(Data extracts begins)
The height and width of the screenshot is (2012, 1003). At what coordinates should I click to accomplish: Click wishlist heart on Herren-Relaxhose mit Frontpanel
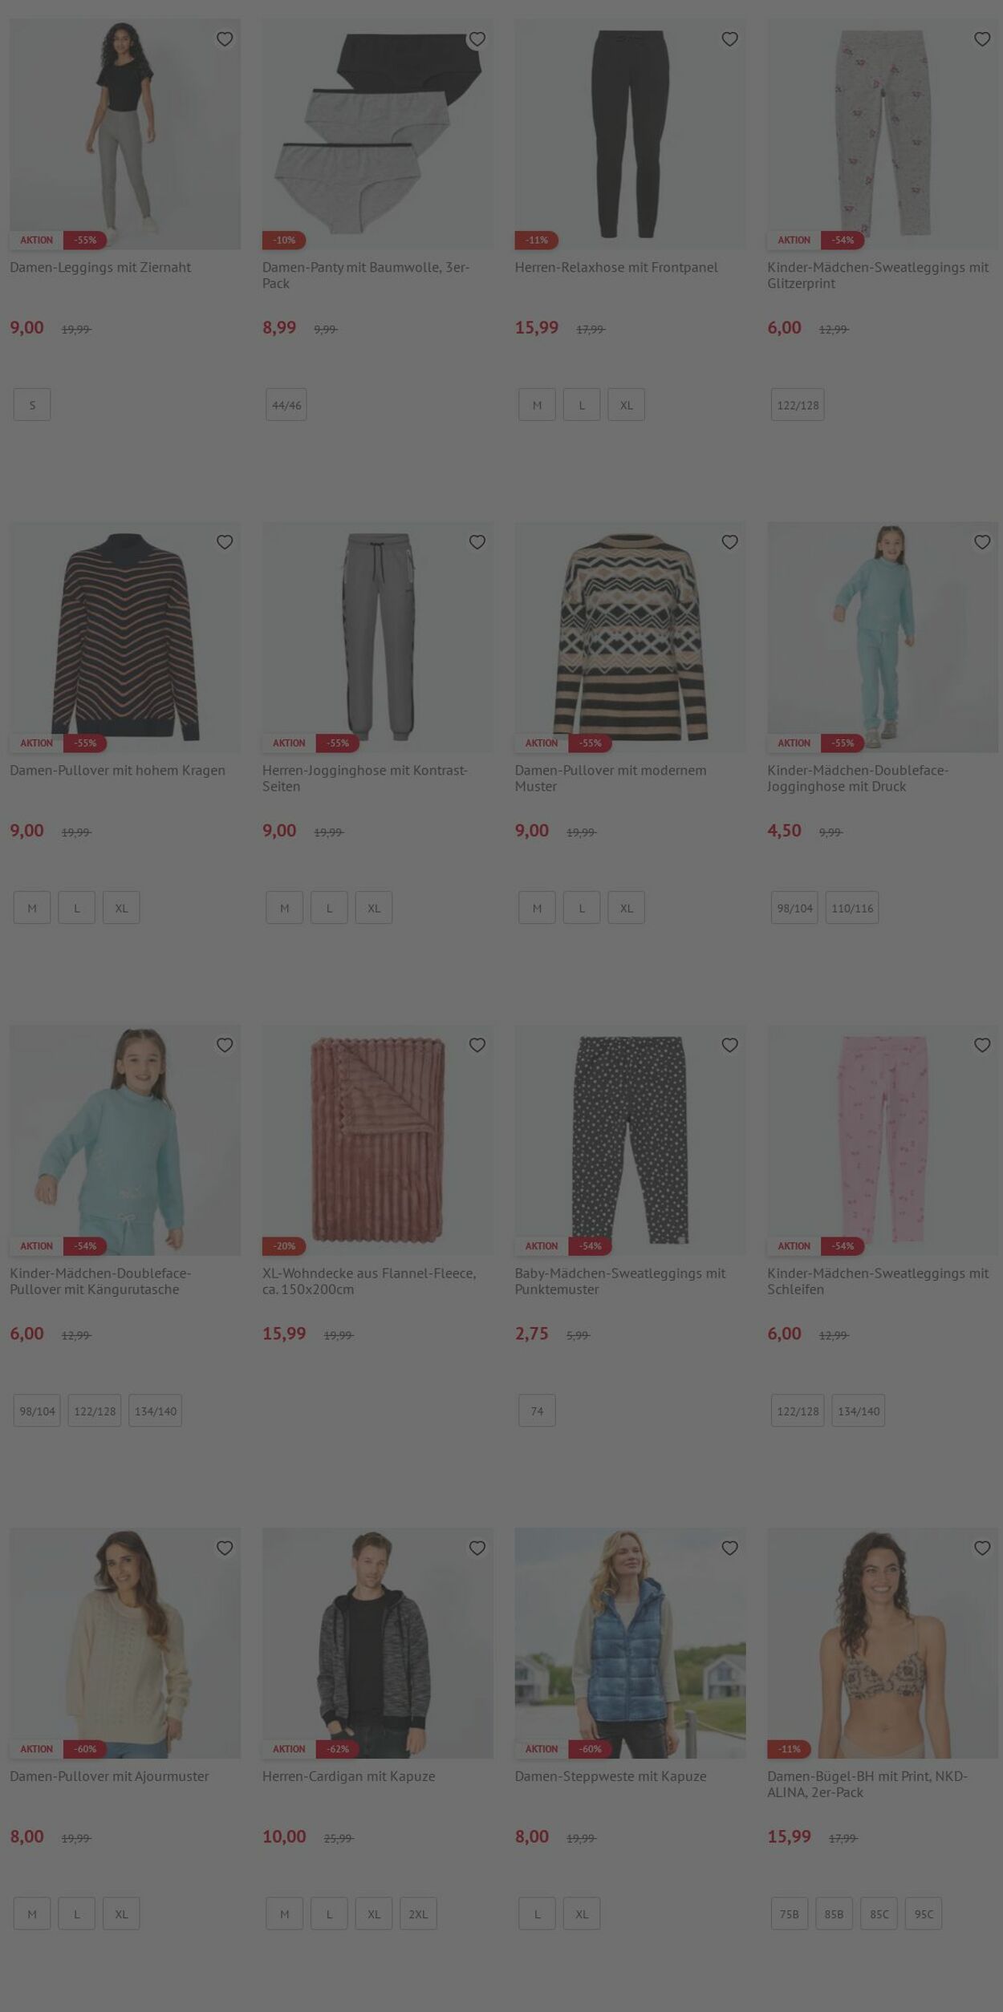point(729,39)
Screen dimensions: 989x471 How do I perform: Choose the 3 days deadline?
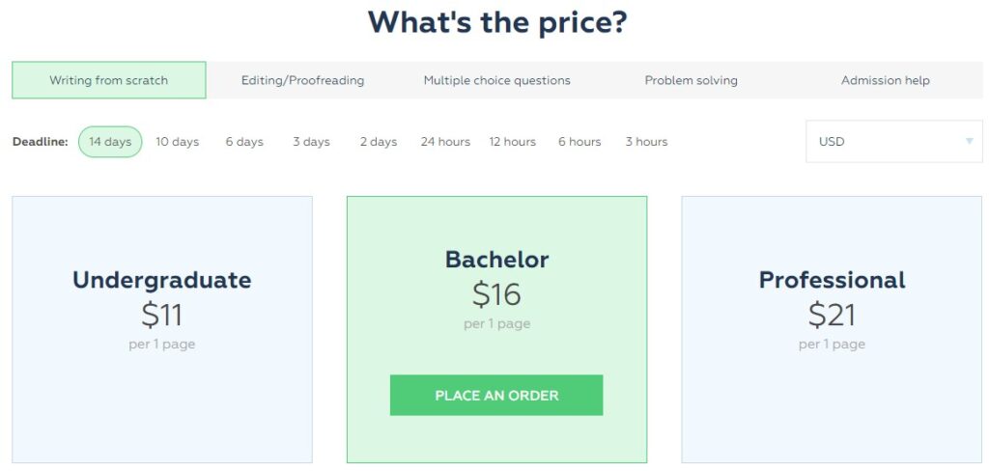click(312, 142)
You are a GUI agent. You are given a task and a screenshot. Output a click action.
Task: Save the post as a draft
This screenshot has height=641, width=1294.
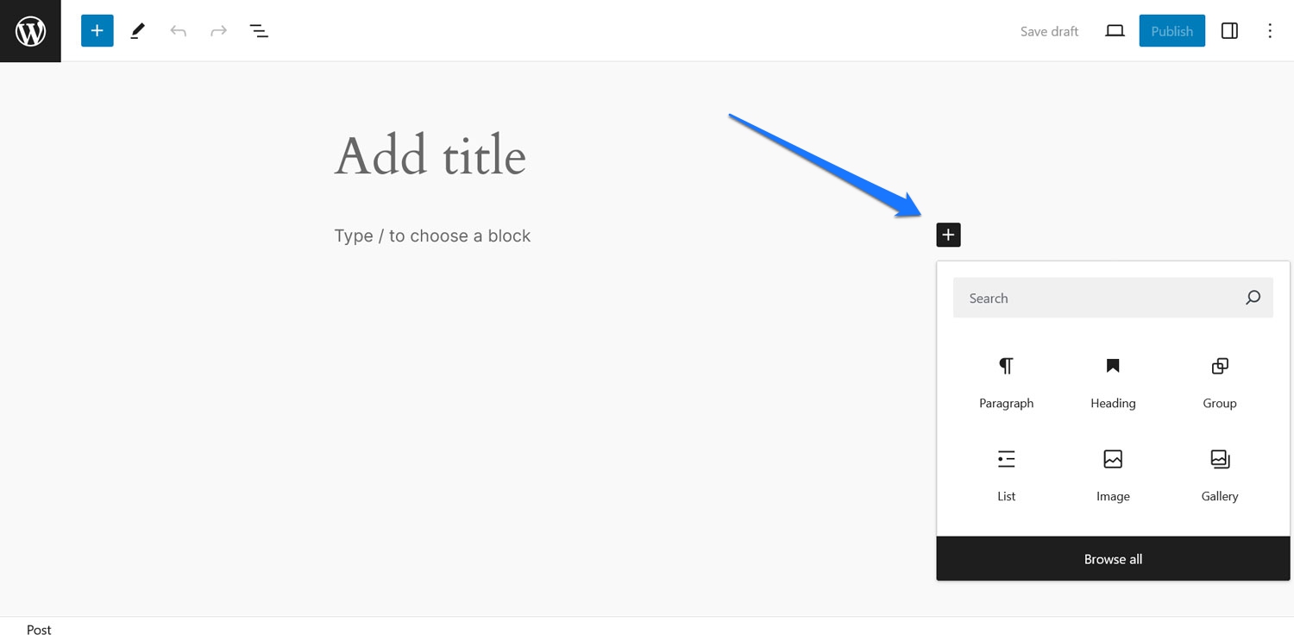[1049, 30]
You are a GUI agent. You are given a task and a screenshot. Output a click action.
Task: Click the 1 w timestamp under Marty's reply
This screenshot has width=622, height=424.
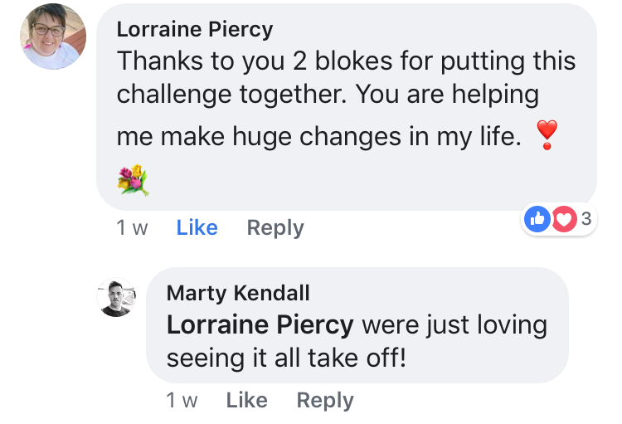tap(182, 401)
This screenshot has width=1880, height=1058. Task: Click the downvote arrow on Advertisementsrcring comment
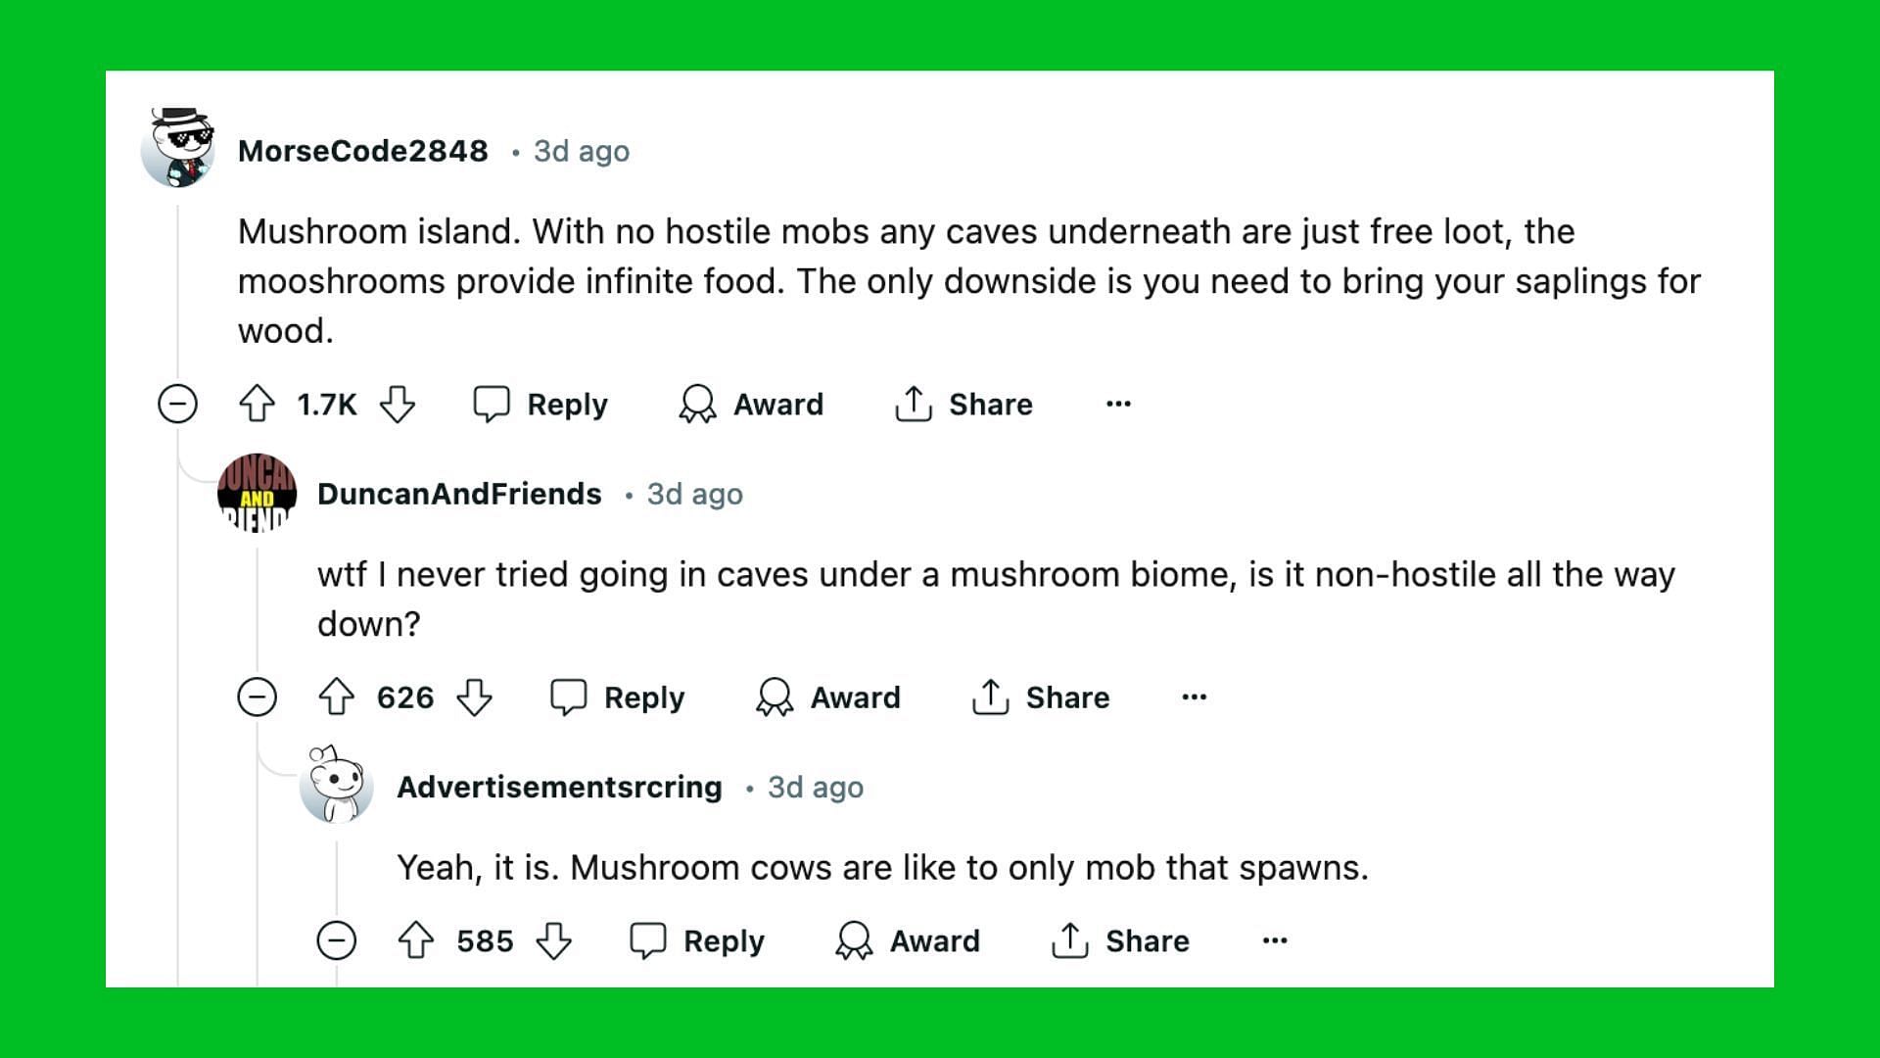tap(555, 939)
(Data extracts ends)
Work item: Transcribe all of the material exactly and leave out its pictures.

Reply:
The height and width of the screenshot is (2012, 1003). At what coordinates should I click to accomplish: Click wishlist heart on Herren-Relaxhose mit Frontpanel
point(729,39)
Screen dimensions: 989x471 How do I perform: Choose the 3 days deadline?
click(312, 142)
You are a GUI agent. You are given a task and a screenshot. Output a click action.
Task: Save the post as a draft
This screenshot has height=641, width=1294.
[1049, 30]
You are a GUI agent. You are given a task and a screenshot. Output a click action.
Task: Click the 1 w timestamp under Marty's reply
This screenshot has width=622, height=424.
tap(182, 401)
This screenshot has width=1880, height=1058. Task: Click the downvote arrow on Advertisementsrcring comment
tap(555, 939)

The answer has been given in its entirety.